Culter-Hammer required modeling and mapping of 37 source ADABAS files from 4 production databases to 53 target tables. They did not require an initial Materialization of the ORACLE tables and requested a non-typical implementation of DPS Propagation. Cutler-Hammer required a full table row image (i.e., Materialization output) result from Propagation processing, as opposed to typical SQL Inserts, Updates, and Deletes.

Project Highlights

TSI met with Cutler-Hammer during the initial project scope and contract agreements and for a single project status meeting, but conducted the consulting services remotely.

tRelational Modeling and Mapping Review

Cutler-Hammer had an existing ORACLE Schema to reproduce in tRelational. TSI utilized the tRelationalPC V4.0.0 ODBC Import option to load the existing ORACLE schema (tables) into the tRelational repository. tRelationalPC's enhanced click, drag, and drop functionality enabled quick and easy ADABAS field to RDBMS column mappings. TSI created four models, one model for each unique Database ID (DBID), containing 3, 4, 12, and 34 tables. TSI created the batch jobs to generate the ORACLE DDL and the DPS Parameters.

tRelational provides the unique ADABAS field to RDBMS mapping. An Imported schema (tRelationalPC ERWIN or ODBC Import) contains the physical model (e.g., tables, columns, and constraints). To establish a mapping: click on the target column, drag the column to the Implemented file area, and drop the column on the desired source ADABAS field to establish the mapping.

DPS Implementation

TSI implemented a DPS Propagation Extract and Materialization Transformation (achieved by executing PARAMETER='PROPAGATION EXTRACT, MATERIALIZATION TRANS'). The Materialization Transformation output file must be processed with the DPSSPLIT Utility program producing individual data files.

Mainframe to UNIX (End-to-End) Processing

Cutler-Hammer was concerned with the mainframe FTP processing and the end-to-end Mainframe to UNIX scheduling. TSI provided a newly developed DPS Service Utility (DSU). The purpose of DSU is to provide an additional means to verify the reliability of file transfers between the mainframe and a UNIX system. There are two pieces to DSU: a client portion residing on the mainframe and the server portion residing as a daemon on the UNIX system. The function of the utility is to compare record counts of files residing on the mainframe and UNIX system and report any differences found. DSU executes a completion script or an error script based on the match or mismatch of results.

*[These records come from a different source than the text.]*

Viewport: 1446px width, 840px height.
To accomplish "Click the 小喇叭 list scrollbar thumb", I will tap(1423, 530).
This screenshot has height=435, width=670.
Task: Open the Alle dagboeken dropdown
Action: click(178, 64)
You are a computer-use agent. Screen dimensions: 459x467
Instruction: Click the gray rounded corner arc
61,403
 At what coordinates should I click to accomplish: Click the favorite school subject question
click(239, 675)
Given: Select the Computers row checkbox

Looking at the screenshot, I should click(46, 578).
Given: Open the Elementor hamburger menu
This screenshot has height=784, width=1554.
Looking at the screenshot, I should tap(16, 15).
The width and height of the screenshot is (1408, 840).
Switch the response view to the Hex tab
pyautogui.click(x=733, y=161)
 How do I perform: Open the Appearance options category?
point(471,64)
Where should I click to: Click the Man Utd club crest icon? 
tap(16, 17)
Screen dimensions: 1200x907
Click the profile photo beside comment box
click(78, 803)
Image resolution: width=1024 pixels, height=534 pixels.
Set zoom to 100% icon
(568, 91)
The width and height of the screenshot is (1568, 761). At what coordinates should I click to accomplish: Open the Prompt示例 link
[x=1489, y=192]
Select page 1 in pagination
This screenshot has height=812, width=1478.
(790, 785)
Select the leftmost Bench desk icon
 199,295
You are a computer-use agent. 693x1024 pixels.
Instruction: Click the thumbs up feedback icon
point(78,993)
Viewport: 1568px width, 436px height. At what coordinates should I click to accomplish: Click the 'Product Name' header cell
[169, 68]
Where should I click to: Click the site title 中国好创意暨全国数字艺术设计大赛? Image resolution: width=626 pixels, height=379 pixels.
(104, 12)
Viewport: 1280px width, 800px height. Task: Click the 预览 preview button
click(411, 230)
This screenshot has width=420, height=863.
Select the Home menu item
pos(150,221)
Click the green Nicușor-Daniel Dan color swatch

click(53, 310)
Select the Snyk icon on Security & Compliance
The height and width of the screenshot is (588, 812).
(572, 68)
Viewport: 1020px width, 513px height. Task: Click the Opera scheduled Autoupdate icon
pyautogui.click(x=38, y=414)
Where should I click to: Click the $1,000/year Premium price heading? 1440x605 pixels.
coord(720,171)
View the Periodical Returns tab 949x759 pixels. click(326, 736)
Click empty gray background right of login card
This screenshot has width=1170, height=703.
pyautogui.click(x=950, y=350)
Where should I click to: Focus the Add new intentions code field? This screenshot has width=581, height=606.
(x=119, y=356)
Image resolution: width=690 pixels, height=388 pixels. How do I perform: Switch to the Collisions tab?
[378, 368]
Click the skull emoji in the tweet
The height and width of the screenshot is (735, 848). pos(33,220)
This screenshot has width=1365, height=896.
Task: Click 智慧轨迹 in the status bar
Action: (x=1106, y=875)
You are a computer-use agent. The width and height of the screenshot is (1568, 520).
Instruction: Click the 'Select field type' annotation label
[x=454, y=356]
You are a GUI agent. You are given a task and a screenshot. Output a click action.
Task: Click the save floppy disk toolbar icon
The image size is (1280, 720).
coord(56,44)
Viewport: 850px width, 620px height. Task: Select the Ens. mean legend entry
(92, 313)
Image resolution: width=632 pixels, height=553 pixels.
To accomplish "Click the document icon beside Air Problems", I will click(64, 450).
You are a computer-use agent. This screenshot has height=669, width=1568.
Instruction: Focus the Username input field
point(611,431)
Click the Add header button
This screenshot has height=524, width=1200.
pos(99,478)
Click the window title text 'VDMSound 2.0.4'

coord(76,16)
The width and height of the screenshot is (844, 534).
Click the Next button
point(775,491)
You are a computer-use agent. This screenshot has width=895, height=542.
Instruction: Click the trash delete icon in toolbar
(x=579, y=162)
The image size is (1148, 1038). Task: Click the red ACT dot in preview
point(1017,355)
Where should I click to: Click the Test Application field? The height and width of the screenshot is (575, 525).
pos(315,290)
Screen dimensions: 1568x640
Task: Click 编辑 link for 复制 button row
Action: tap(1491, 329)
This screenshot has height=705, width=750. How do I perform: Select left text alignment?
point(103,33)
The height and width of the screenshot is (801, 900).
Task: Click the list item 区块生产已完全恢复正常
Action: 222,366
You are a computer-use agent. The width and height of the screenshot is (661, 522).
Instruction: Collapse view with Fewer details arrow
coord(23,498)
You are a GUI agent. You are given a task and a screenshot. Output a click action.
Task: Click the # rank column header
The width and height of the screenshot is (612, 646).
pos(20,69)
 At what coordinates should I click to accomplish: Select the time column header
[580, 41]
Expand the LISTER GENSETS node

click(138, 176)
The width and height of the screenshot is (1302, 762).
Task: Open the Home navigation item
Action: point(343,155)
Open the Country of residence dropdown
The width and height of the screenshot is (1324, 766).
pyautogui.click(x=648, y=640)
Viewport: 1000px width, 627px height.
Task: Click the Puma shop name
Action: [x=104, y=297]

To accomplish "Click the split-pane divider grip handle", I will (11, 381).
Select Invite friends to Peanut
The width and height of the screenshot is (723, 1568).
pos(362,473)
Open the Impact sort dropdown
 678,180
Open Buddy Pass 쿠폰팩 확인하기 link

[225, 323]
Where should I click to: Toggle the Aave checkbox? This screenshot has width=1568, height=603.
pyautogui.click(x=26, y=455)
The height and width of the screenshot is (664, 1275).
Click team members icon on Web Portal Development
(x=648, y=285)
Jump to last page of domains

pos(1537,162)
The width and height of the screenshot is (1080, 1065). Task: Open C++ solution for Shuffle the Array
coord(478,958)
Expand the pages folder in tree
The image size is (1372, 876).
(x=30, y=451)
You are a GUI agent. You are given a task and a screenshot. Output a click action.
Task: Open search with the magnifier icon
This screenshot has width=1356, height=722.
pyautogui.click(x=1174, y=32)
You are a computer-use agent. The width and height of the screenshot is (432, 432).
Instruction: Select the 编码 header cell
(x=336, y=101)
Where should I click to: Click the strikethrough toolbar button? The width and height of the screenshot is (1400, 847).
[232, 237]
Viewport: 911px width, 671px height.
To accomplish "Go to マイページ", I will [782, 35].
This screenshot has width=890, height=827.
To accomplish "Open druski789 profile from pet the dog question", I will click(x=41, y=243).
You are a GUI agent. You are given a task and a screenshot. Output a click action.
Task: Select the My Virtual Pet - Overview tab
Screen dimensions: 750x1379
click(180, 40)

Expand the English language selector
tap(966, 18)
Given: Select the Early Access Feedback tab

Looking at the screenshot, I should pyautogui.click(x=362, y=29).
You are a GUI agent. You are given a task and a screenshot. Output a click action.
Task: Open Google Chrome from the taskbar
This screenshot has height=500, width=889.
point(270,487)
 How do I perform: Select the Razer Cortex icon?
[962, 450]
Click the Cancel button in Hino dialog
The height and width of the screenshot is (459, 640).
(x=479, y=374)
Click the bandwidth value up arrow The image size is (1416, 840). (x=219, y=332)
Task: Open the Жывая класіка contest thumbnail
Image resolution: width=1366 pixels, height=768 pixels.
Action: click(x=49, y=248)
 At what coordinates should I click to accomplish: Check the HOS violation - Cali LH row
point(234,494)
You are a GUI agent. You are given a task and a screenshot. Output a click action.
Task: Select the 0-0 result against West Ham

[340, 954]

TSI implemented a mainframe DPSSPLIT and an FTP and DSU step for each of the split files. Upon successful verification, DSU executes a shell script to perform the UNIX load processing. The Propagation result rows are loaded to temporary "staging" tables and subsequently processed with ORACLE PL/SQL scripts to Update or Insert rows into the production report repository. Note: Cutler-Hammer requested all Deletes to be ignored. These requirements were satisfied with additional processing scripts.

Project Summary

TSI successfully implemented a fully-operational system in a test environment to conduct a 30-day parallel validation and acceptance testing. TSI modeled the implementation from the existing production ADABAS-to-RDBMS data warehouse and the processes setup during the initial product trial and review of tRelational and DPS.

TSI expanded on the existing procedures and scripts to provide for a more flexible and maintainable implementation. Log files, error trapping, and the ensured end-to-end execution satisfied the client's objectives and accomplished their desired results.